Build Your Own NAS/Router on a Budget with the Banana Pi
Having an NAS (Network Area Storage) connected to your home network is great for file sharing and other applications, but they can be a…
Having an NAS (Network Area Storage) connected to your home network is great for file sharing and other applications, but they can be a little high priced. Not wanting to pay those exuberant prices, creative hacker Blake Burkhart decided to build his own but with several goals in mind — it had to cost less than a cheap commercial two-bay NAS, have low power consumption, have some router functionality, and maybe run some IoT things.

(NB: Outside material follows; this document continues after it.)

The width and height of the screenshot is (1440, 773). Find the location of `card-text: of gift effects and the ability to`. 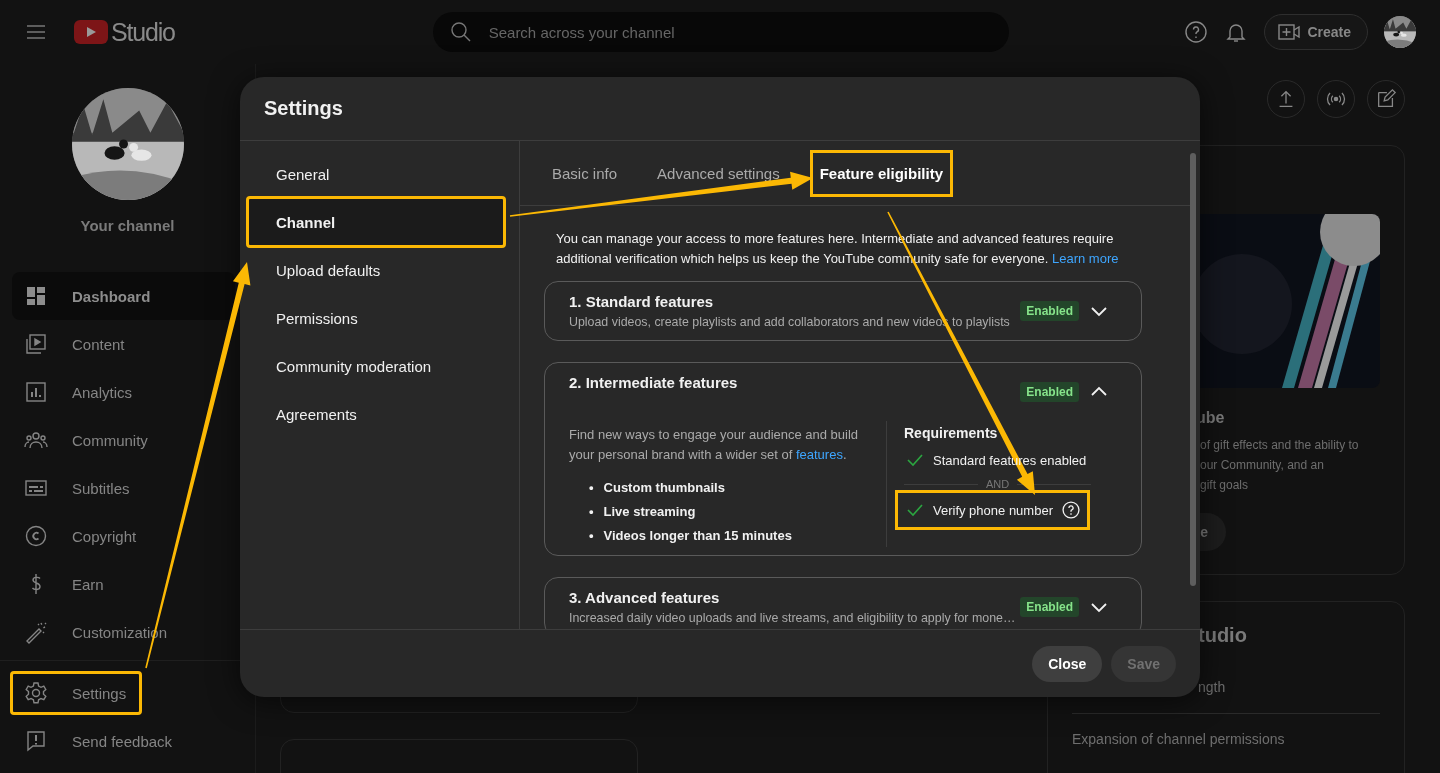

card-text: of gift effects and the ability to is located at coordinates (1280, 446). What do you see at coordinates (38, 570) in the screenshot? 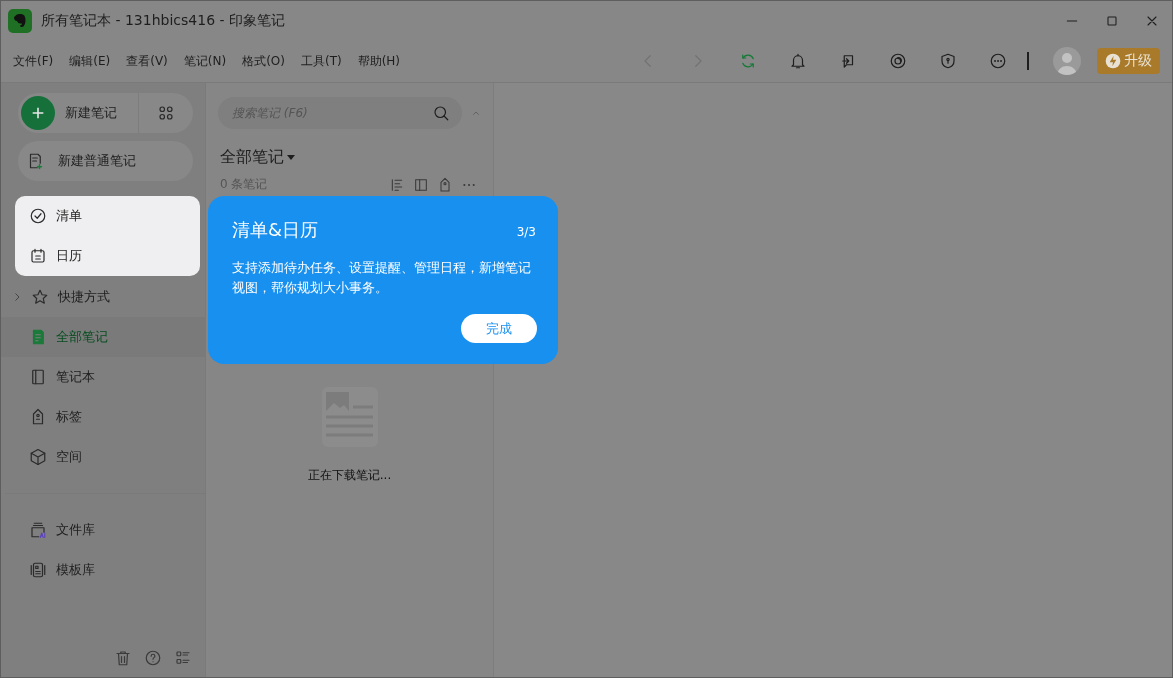
I see `template-icon` at bounding box center [38, 570].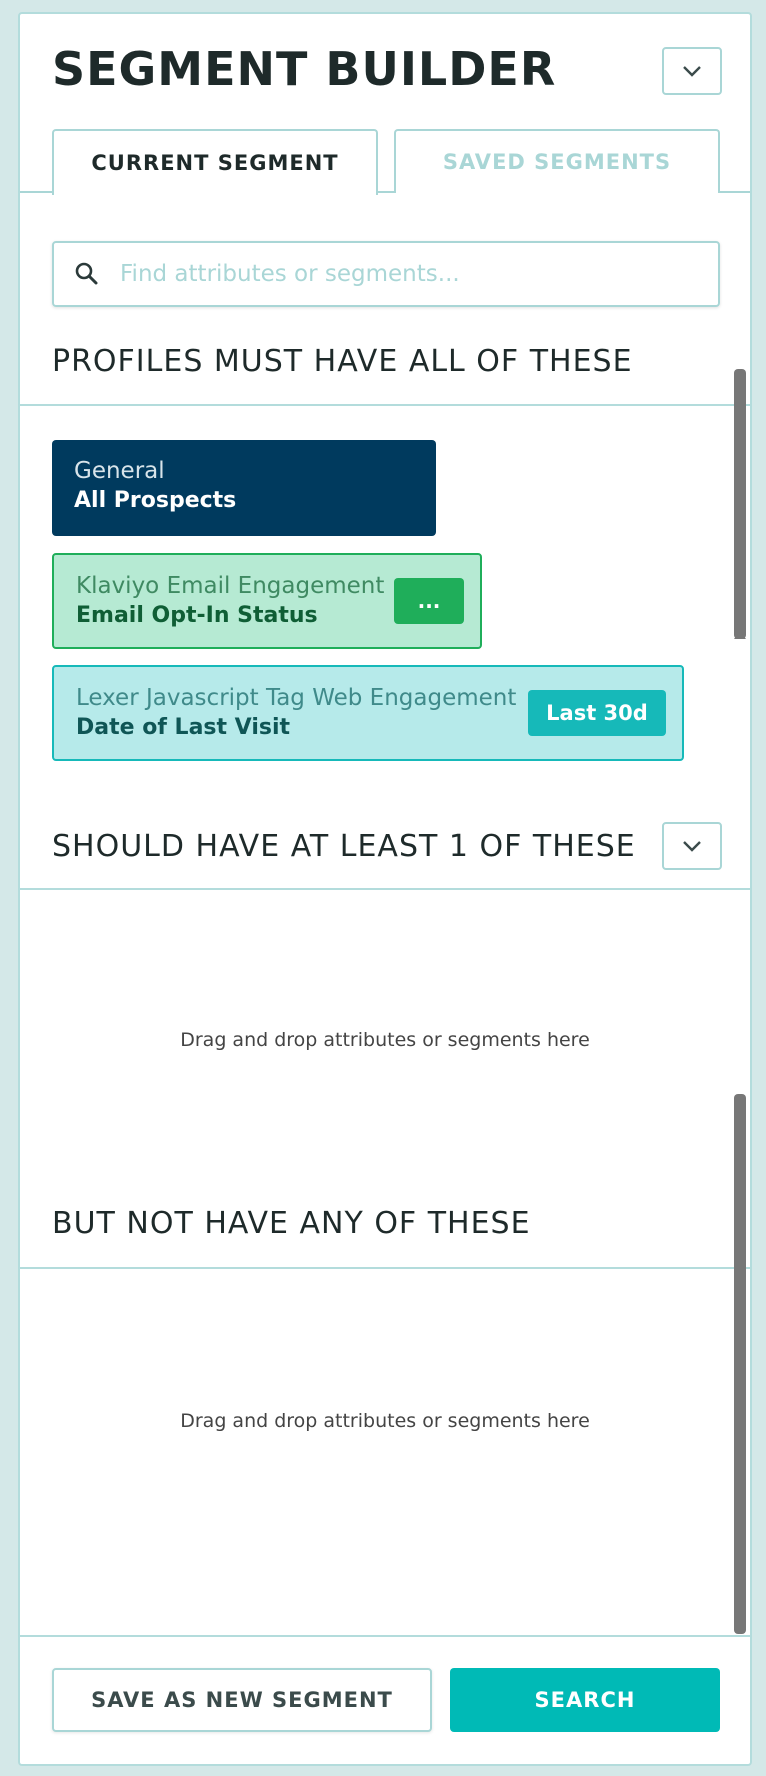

Burkhart designed his NAS/Router using the Banana Pi BPI-R2 SBC, which features everything he needed for the build, including a pair of SATA connectors for the hard drives and Gigabit Ethernet for network access. For the enclosure, Burkhart used a three-bay hot-swap HDD module-2X for storage, and the other used to mount the Banana Pi, which he then crafted an acrylic laser-cut side panel to access the Pi’s ports.
Since the case was meant to be mounted inside of a computer, it uses either Molex or SATA connectors to provide power. For his project, Burkhart bought a used Jentec JTA0512 power supply that offers only one 6-pin connector, which he chopped off and reterminated it with a modular SATA cable, offering both 12V and 5V for the Pi and a pair of WD Easystore 8Gb HDDs.
All in all, the NAS/Router is an affordable ($153 excluding HDDs) DIY NAS that anyone can make, but Burkhart states there are several drawbacks using the Banana Pi, as it’s slow even though it uses a 32-bit quad-core SoC. It also has limited SATA bandwidth (300mbps), limited RAM (2Gb), and a terrible WiFi chip. Minus any wireless applications, Burkhart considers his build success and states it works well as a standalone NAS platform.